▶ **Prompt**: Recast the lines from the start of the items through the line containing "The width and" as a JSON list of strings, one string per line, with both ends included and blank lines left out.

Pixel coordinate grounding data:
>>

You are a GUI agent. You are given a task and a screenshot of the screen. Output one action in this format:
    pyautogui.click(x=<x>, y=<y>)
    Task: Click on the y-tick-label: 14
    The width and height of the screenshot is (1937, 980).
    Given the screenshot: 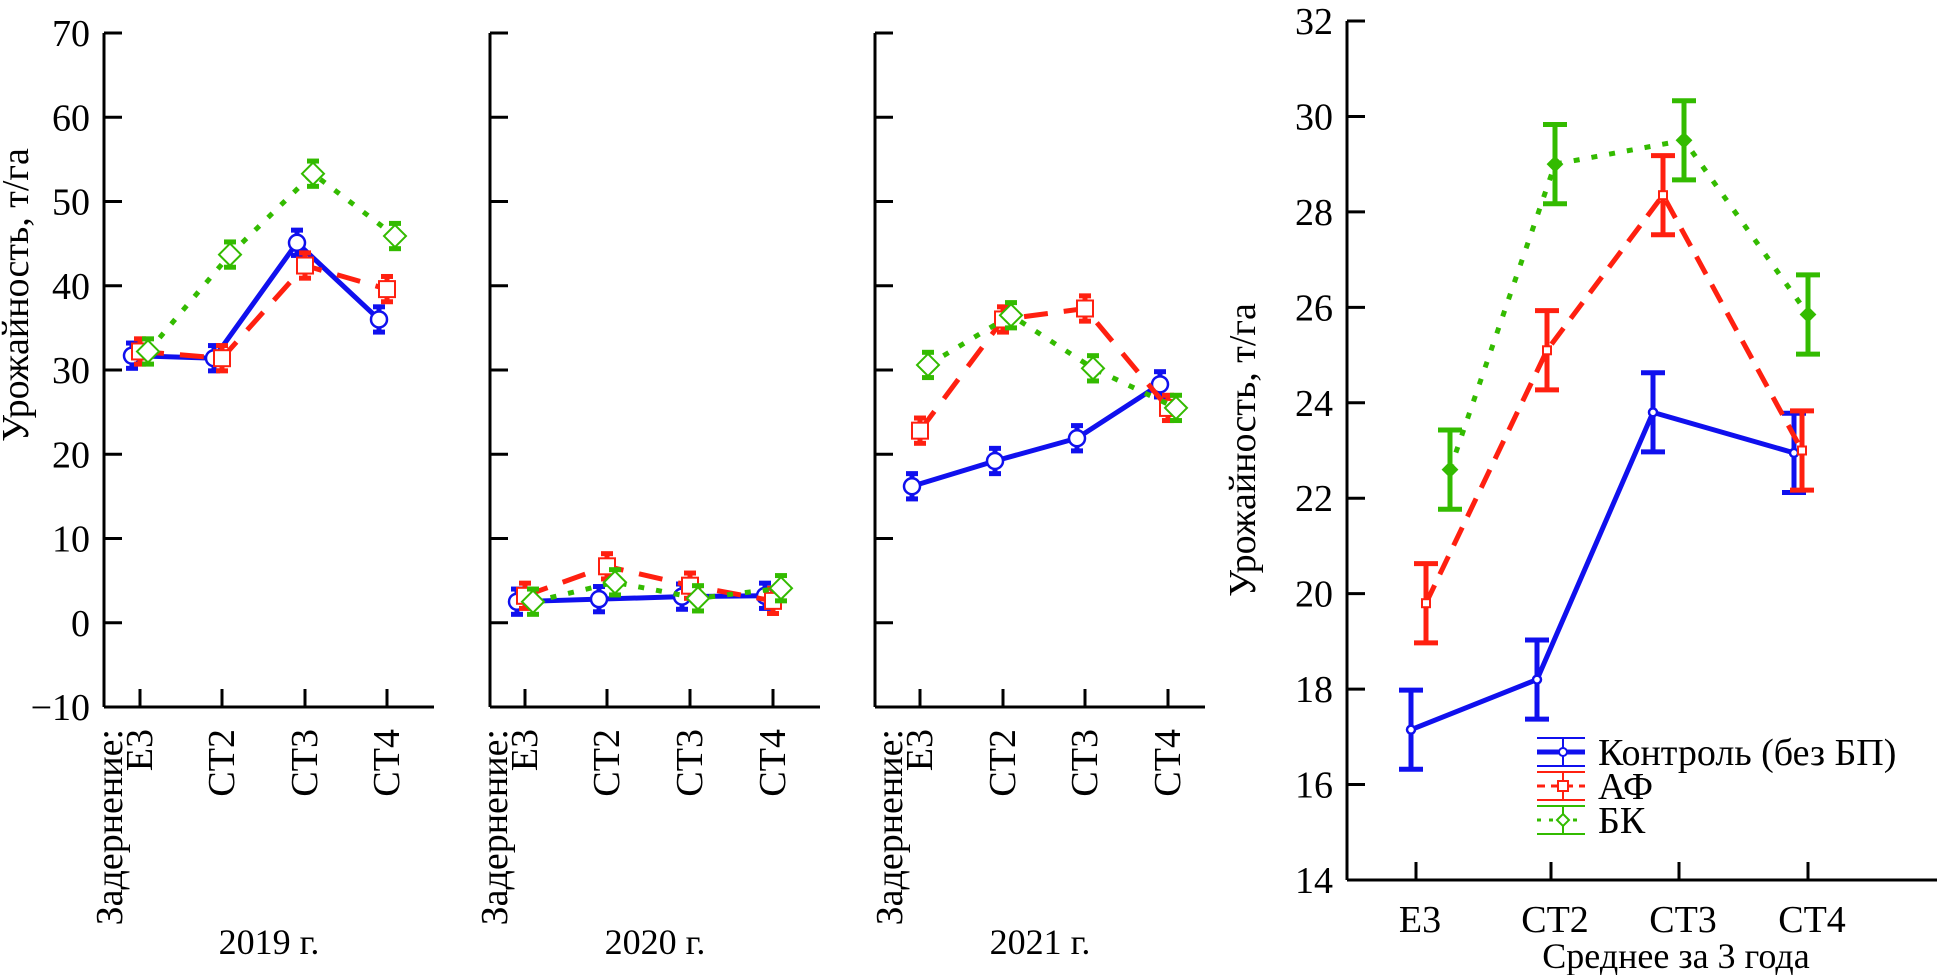 What is the action you would take?
    pyautogui.click(x=1314, y=881)
    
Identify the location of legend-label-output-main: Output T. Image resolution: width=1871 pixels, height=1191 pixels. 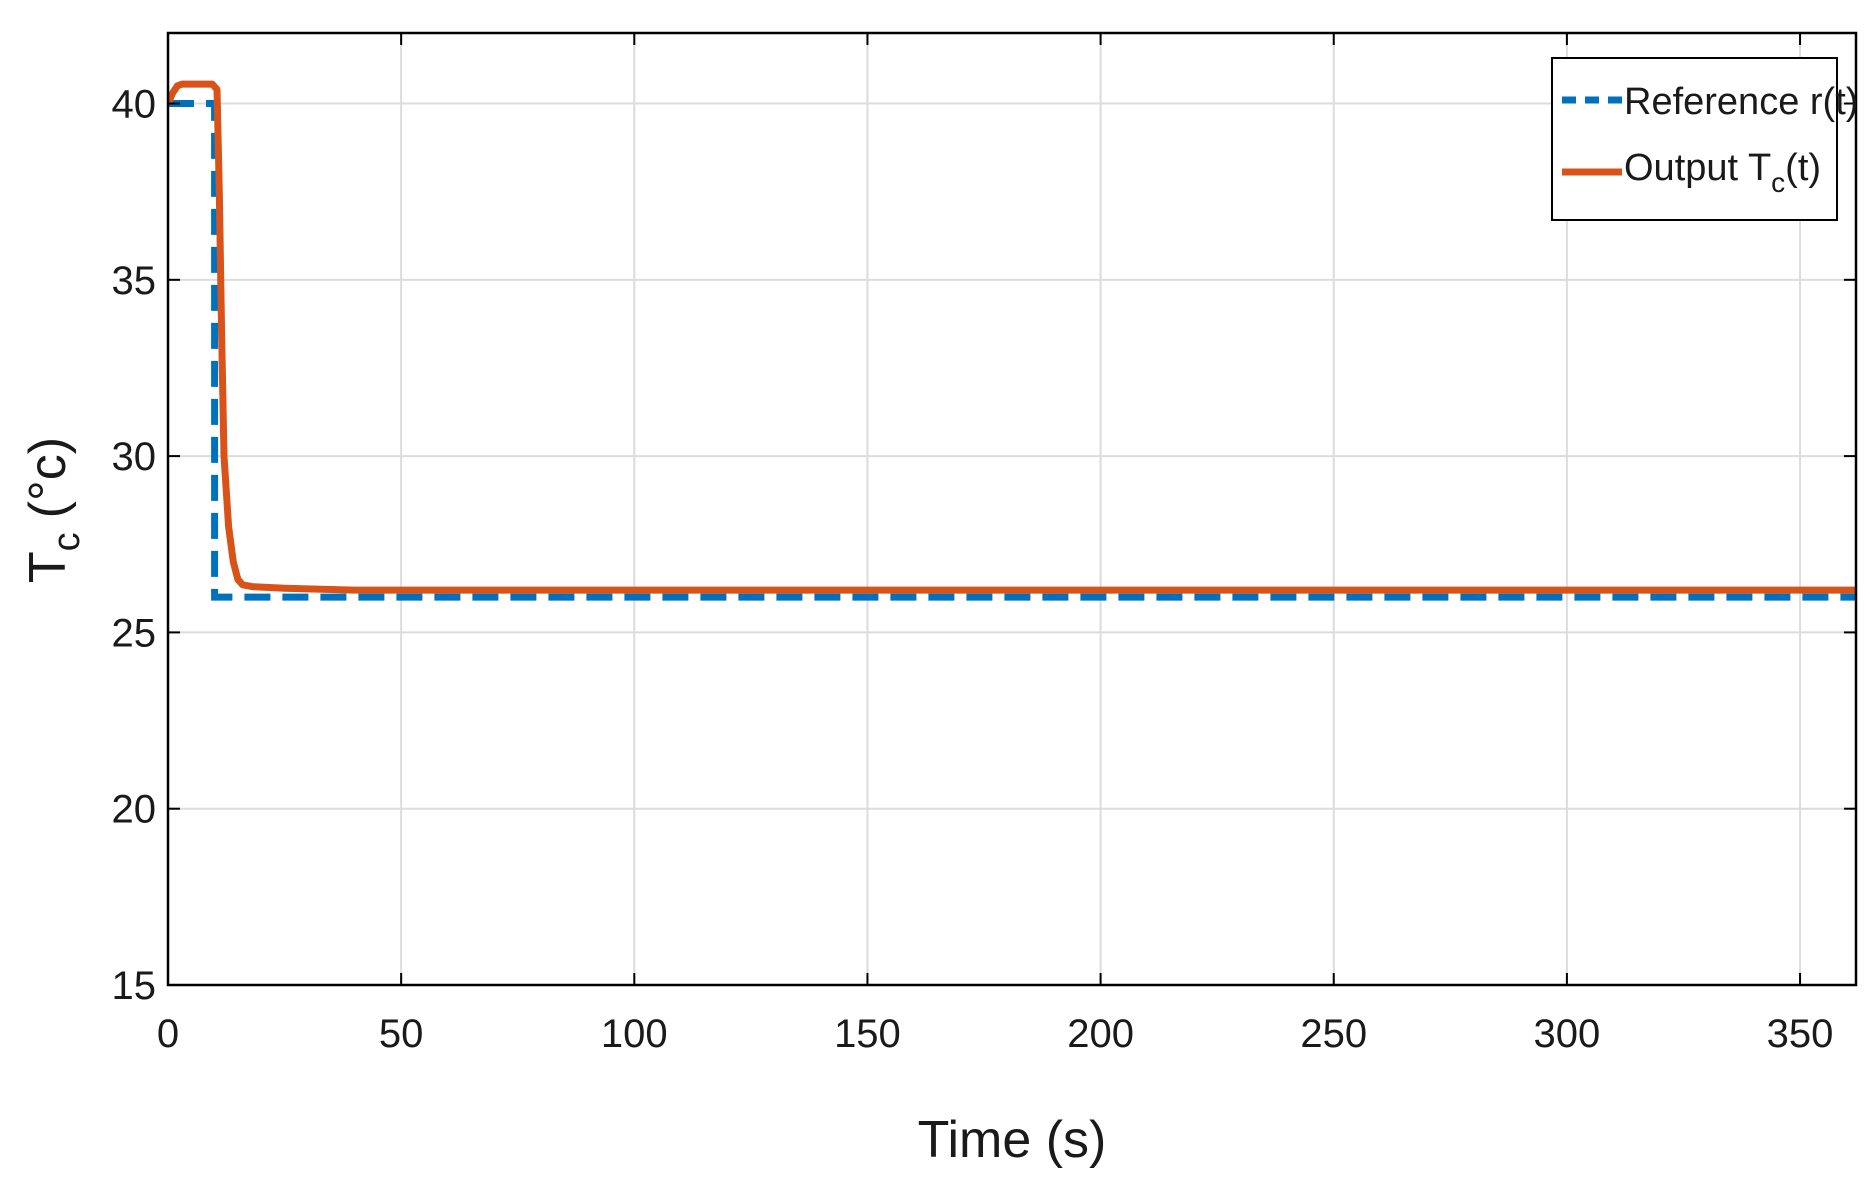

<<

▶ **Answer to this problem**:
[
  "You are a GUI agent. You are given a task and a screenshot of the screen. Output one action in this format:",
  "    pyautogui.click(x=<x>, y=<y>)",
  "    Task: Click on the y-tick-label: 14",
  "    The width and height of the screenshot is (1937, 980)."
]